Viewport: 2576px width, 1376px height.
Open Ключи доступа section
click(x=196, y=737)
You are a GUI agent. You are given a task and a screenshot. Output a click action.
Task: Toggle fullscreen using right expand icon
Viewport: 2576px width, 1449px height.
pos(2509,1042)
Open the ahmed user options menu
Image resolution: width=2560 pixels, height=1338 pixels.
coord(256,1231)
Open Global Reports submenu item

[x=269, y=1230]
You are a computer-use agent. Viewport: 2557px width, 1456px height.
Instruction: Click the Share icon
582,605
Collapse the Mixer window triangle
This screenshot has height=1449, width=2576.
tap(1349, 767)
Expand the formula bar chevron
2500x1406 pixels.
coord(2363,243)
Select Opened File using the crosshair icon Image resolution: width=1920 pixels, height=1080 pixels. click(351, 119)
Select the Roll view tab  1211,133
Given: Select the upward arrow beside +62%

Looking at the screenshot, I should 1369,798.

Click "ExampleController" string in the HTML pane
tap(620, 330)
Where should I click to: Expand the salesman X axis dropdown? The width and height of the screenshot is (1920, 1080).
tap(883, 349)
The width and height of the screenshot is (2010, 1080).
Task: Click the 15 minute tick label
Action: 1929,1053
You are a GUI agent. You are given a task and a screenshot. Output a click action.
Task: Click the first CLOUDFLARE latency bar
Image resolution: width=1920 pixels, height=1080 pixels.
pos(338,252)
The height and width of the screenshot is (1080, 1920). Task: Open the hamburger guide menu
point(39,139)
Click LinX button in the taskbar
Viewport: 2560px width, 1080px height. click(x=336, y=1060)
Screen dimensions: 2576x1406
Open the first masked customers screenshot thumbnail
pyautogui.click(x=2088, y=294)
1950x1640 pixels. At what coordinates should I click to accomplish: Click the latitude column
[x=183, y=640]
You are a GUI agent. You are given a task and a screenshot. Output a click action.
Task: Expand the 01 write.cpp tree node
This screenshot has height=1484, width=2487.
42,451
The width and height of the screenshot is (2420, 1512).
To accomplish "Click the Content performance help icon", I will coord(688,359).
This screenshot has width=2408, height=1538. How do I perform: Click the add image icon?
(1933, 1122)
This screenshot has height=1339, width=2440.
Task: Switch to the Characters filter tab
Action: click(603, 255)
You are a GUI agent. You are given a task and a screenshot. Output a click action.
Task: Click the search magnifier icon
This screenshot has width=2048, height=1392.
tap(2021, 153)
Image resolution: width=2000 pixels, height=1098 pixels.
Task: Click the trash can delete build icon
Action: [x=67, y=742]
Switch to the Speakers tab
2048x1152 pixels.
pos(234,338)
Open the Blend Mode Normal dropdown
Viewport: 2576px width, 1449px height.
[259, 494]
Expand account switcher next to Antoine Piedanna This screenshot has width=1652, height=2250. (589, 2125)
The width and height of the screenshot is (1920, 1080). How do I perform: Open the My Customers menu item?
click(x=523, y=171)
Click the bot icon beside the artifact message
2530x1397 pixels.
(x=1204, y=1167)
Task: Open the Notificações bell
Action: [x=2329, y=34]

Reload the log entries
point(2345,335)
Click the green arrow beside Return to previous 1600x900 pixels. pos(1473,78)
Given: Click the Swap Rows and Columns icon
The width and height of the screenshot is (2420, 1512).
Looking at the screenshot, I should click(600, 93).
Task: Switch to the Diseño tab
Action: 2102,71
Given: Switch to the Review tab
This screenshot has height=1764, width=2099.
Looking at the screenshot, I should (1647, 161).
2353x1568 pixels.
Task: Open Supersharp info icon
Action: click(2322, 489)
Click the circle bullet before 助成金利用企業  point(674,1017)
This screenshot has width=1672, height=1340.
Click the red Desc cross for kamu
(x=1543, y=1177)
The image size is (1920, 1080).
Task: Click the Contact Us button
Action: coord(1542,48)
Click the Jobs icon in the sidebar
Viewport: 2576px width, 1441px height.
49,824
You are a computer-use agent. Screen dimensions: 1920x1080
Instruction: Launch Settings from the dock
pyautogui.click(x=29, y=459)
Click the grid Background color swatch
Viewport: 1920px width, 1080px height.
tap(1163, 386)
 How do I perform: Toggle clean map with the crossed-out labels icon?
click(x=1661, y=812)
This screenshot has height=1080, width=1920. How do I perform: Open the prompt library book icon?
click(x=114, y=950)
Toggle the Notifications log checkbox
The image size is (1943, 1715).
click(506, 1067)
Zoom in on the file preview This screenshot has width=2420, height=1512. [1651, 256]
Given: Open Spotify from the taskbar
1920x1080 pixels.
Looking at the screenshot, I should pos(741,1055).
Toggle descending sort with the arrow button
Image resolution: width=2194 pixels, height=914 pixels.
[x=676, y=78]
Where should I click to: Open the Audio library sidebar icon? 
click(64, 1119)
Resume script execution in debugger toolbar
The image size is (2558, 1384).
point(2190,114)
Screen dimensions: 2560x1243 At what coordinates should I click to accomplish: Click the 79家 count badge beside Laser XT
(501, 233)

Problem details –
Reproduce all the entries verbatim, leaving nothing out.

Solved exercise –
Viewport: 2576px width, 1376px height.
Open Ключи доступа section
click(x=196, y=737)
You are a GUI agent. You are given a task and a screenshot. Output a click action.
Task: Toggle fullscreen using right expand icon
Viewport: 2576px width, 1449px height.
pos(2509,1042)
Open the ahmed user options menu
Image resolution: width=2560 pixels, height=1338 pixels.
coord(256,1231)
Open Global Reports submenu item

[x=269, y=1230]
You are a computer-use agent. Viewport: 2557px width, 1456px height.
Instruction: Click the Share icon
582,605
Collapse the Mixer window triangle
This screenshot has height=1449, width=2576.
tap(1349, 767)
Expand the formula bar chevron
2500x1406 pixels.
coord(2363,243)
Select Opened File using the crosshair icon Image resolution: width=1920 pixels, height=1080 pixels. click(351, 119)
Select the Roll view tab  1211,133
Given: Select the upward arrow beside +62%

Looking at the screenshot, I should 1369,798.

Click "ExampleController" string in the HTML pane
tap(620, 330)
Where should I click to: Expand the salesman X axis dropdown? The width and height of the screenshot is (1920, 1080).
tap(883, 349)
The width and height of the screenshot is (2010, 1080).
Task: Click the 15 minute tick label
Action: 1929,1053
You are a GUI agent. You are given a task and a screenshot. Output a click action.
Task: Click the first CLOUDFLARE latency bar
Image resolution: width=1920 pixels, height=1080 pixels.
pos(338,252)
The height and width of the screenshot is (1080, 1920). Task: Open the hamburger guide menu
point(39,139)
Click LinX button in the taskbar
Viewport: 2560px width, 1080px height. click(x=336, y=1060)
Screen dimensions: 2576x1406
Open the first masked customers screenshot thumbnail
pyautogui.click(x=2088, y=294)
1950x1640 pixels. At what coordinates should I click to accomplish: Click the latitude column
[x=183, y=640]
You are a GUI agent. You are given a task and a screenshot. Output a click action.
Task: Expand the 01 write.cpp tree node
This screenshot has height=1484, width=2487.
42,451
The width and height of the screenshot is (2420, 1512).
To accomplish "Click the Content performance help icon", I will coord(688,359).
This screenshot has width=2408, height=1538. How do I perform: Click the add image icon?
(1933, 1122)
This screenshot has height=1339, width=2440.
Task: Switch to the Characters filter tab
Action: click(603, 255)
You are a GUI agent. You are given a task and a screenshot. Output a click action.
Task: Click the search magnifier icon
This screenshot has width=2048, height=1392.
tap(2021, 153)
Image resolution: width=2000 pixels, height=1098 pixels.
Task: Click the trash can delete build icon
Action: [x=67, y=742]
Switch to the Speakers tab
2048x1152 pixels.
pos(234,338)
Open the Blend Mode Normal dropdown
Viewport: 2576px width, 1449px height.
[259, 494]
Expand account switcher next to Antoine Piedanna This screenshot has width=1652, height=2250. (589, 2125)
The width and height of the screenshot is (1920, 1080). How do I perform: Open the My Customers menu item?
click(x=523, y=171)
Click the bot icon beside the artifact message
2530x1397 pixels.
(x=1204, y=1167)
Task: Open the Notificações bell
Action: [x=2329, y=34]

Reload the log entries
point(2345,335)
Click the green arrow beside Return to previous 1600x900 pixels. pos(1473,78)
Given: Click the Swap Rows and Columns icon
The width and height of the screenshot is (2420, 1512).
Looking at the screenshot, I should click(600, 93).
Task: Switch to the Diseño tab
Action: 2102,71
Given: Switch to the Review tab
This screenshot has height=1764, width=2099.
Looking at the screenshot, I should (1647, 161).
2353x1568 pixels.
Task: Open Supersharp info icon
Action: click(2322, 489)
Click the circle bullet before 助成金利用企業  point(674,1017)
This screenshot has width=1672, height=1340.
Click the red Desc cross for kamu
(x=1543, y=1177)
The image size is (1920, 1080).
Task: Click the Contact Us button
Action: coord(1542,48)
Click the Jobs icon in the sidebar
Viewport: 2576px width, 1441px height.
49,824
You are a computer-use agent. Screen dimensions: 1920x1080
Instruction: Launch Settings from the dock
pyautogui.click(x=29, y=459)
Click the grid Background color swatch
Viewport: 1920px width, 1080px height.
tap(1163, 386)
 How do I perform: Toggle clean map with the crossed-out labels icon?
click(x=1661, y=812)
This screenshot has height=1080, width=1920. How do I perform: Open the prompt library book icon?
click(x=114, y=950)
Toggle the Notifications log checkbox
The image size is (1943, 1715).
click(506, 1067)
Zoom in on the file preview This screenshot has width=2420, height=1512. [1651, 256]
Given: Open Spotify from the taskbar
1920x1080 pixels.
Looking at the screenshot, I should pos(741,1055).
Toggle descending sort with the arrow button
Image resolution: width=2194 pixels, height=914 pixels.
[x=676, y=78]
Where should I click to: Open the Audio library sidebar icon? 
click(64, 1119)
Resume script execution in debugger toolbar
The image size is (2558, 1384).
point(2190,114)
Screen dimensions: 2560x1243 At what coordinates should I click to accomplish: Click the 79家 count badge beside Laser XT
(501, 233)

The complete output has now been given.